With 85% of employees “not actively engaged” or, worse yet, “actively disengaged” at work, according to Gallup’s 2021 State of the Global Workplace report, most people sadly and evidently hold a negative view of their workplace or have little to no emotional or meaningful attachment to their work or employer.

In the United States, the ratio of engaged to actively disengaged workers is 2.1 to 1, according to a Gallup survey that measured the engagement of 2.7 million employees in more than 50 industries.

This is not good for society, nor is it good for the global economy or bottom-line business results. 

As WorldatWork CEO Scott Cawood has stated, “An elevated employee experience, driven in part by a dedication to well-being, yields an elevated customer experience — and an elevated margin.”

So, as a global pandemic begins Year 3 in this extraordinarily challenging era, where do we go from here? What must employers do to stop this vicious downward spiral?

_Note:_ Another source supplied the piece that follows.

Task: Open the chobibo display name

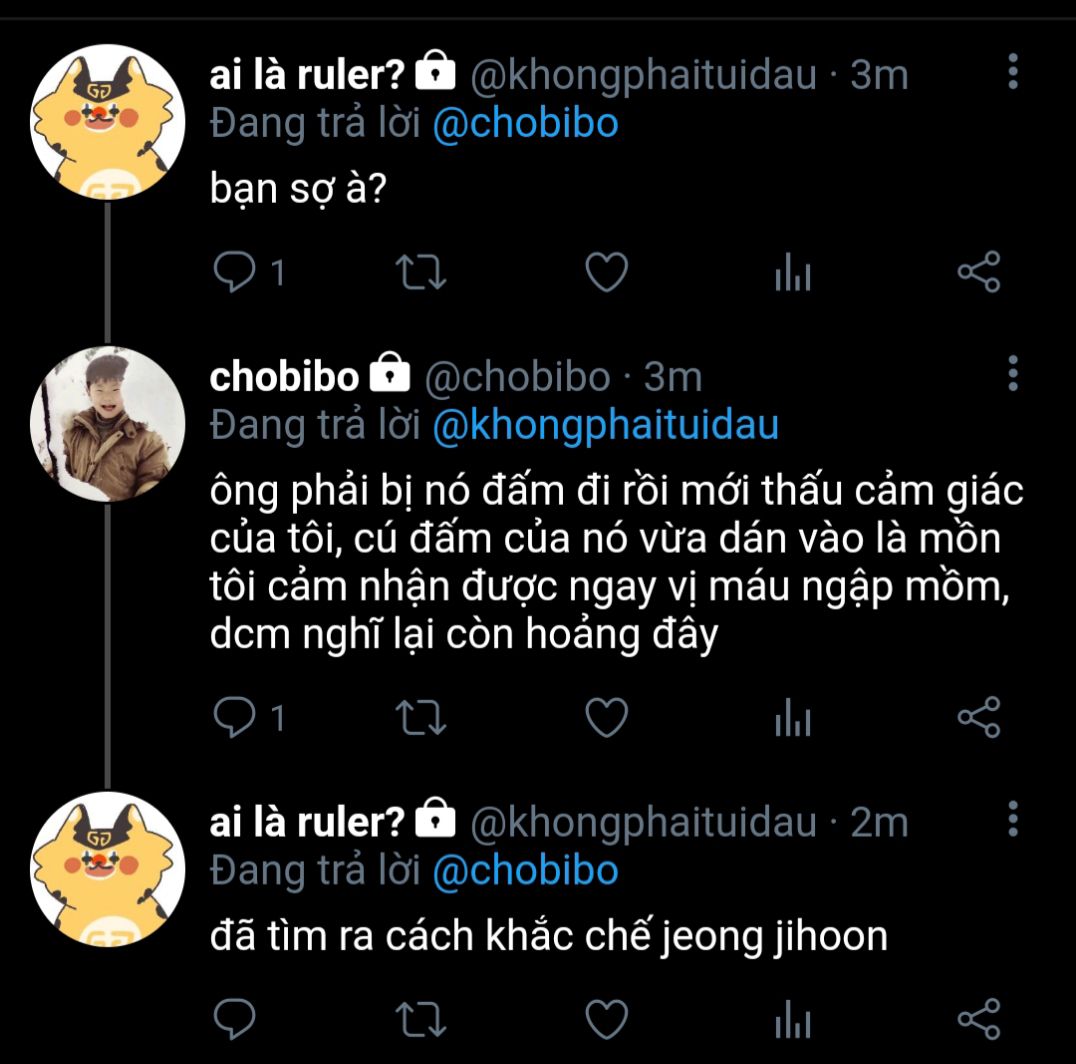Action: point(284,376)
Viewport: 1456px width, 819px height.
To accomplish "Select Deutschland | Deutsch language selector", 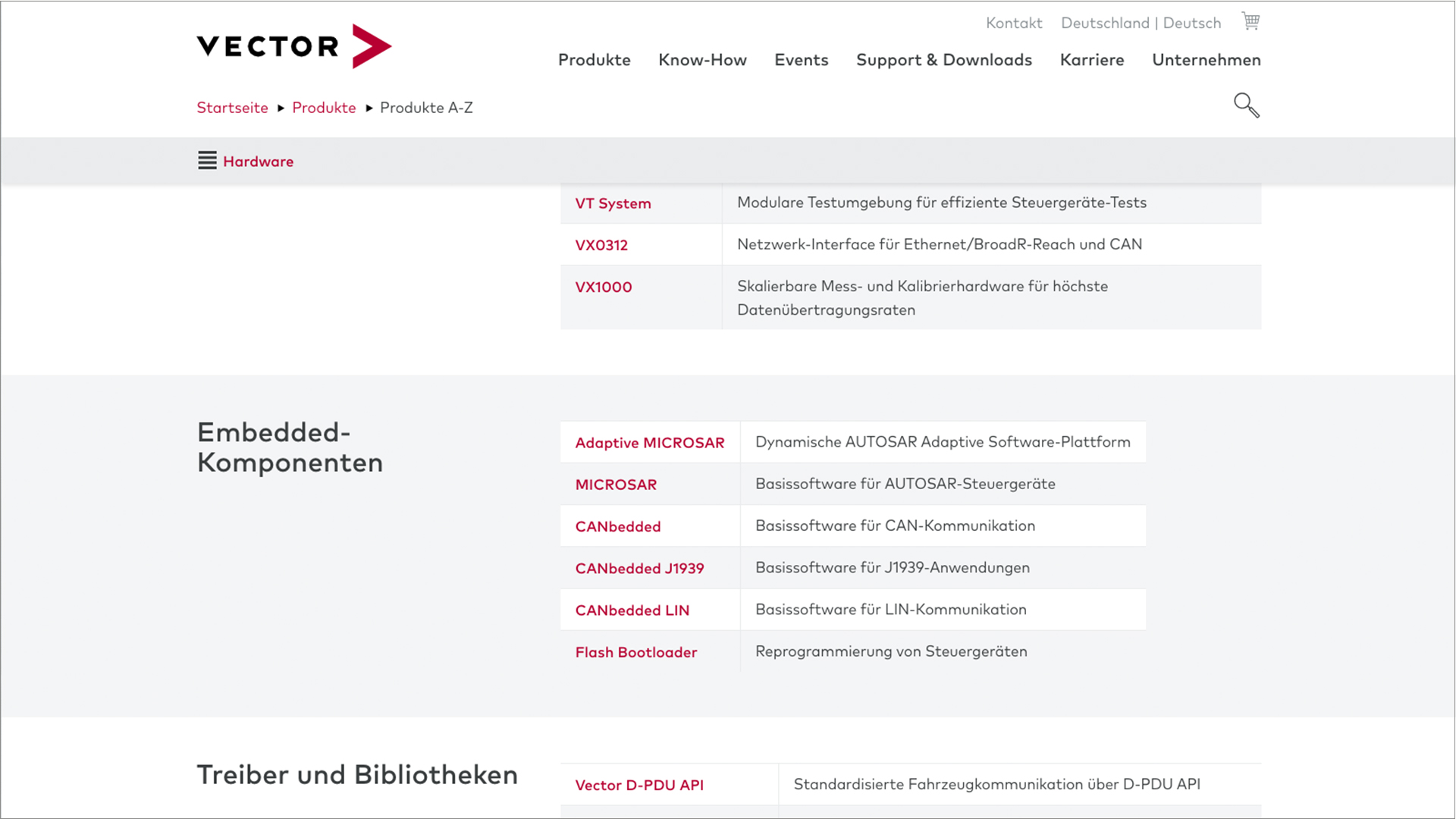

To thrive, organisations need workforces of lifelong learners who: 

  • Grow with the business.
  • Embrace continuous change.
  • Master new technologies.
  • Build skills for the future that not only enable but encourage them to work with tech and an array of talent partners. 

Employees have expressed (loudly of late) that they need:

  • Flexibility in how, when and where they work 
  • Careers that conform to personal lives
  • A sense of well-being and purpose
  • State-of-the-art software and made-to-order tech platforms that enable and encourage them to connect, collaborate and innovate together.

While integrating new technologies, leadership must focus on the “human operating system” that powers the organization. One paramount challenge is to keep the human touch as we all embrace a tech-enabled future. (“FutureWork: Digital Disruption in the New Human Age,” Workspan, October 2018)

A Direct Path to Employee Engagement

While more astute organisations have made the employee experience a shared responsibility among multiple senior executives, the burden often has fallen on HR to handle.

The employee experience, however, should not be seen as a burden for one department to deal with—it’s an opportunity for the entire executive team to tackle head-on and collectively and enthusiastically own.  

Executives should see programs and initiatives focused on enhancing the employee experience as an operational priority and a direct path to employee engagement.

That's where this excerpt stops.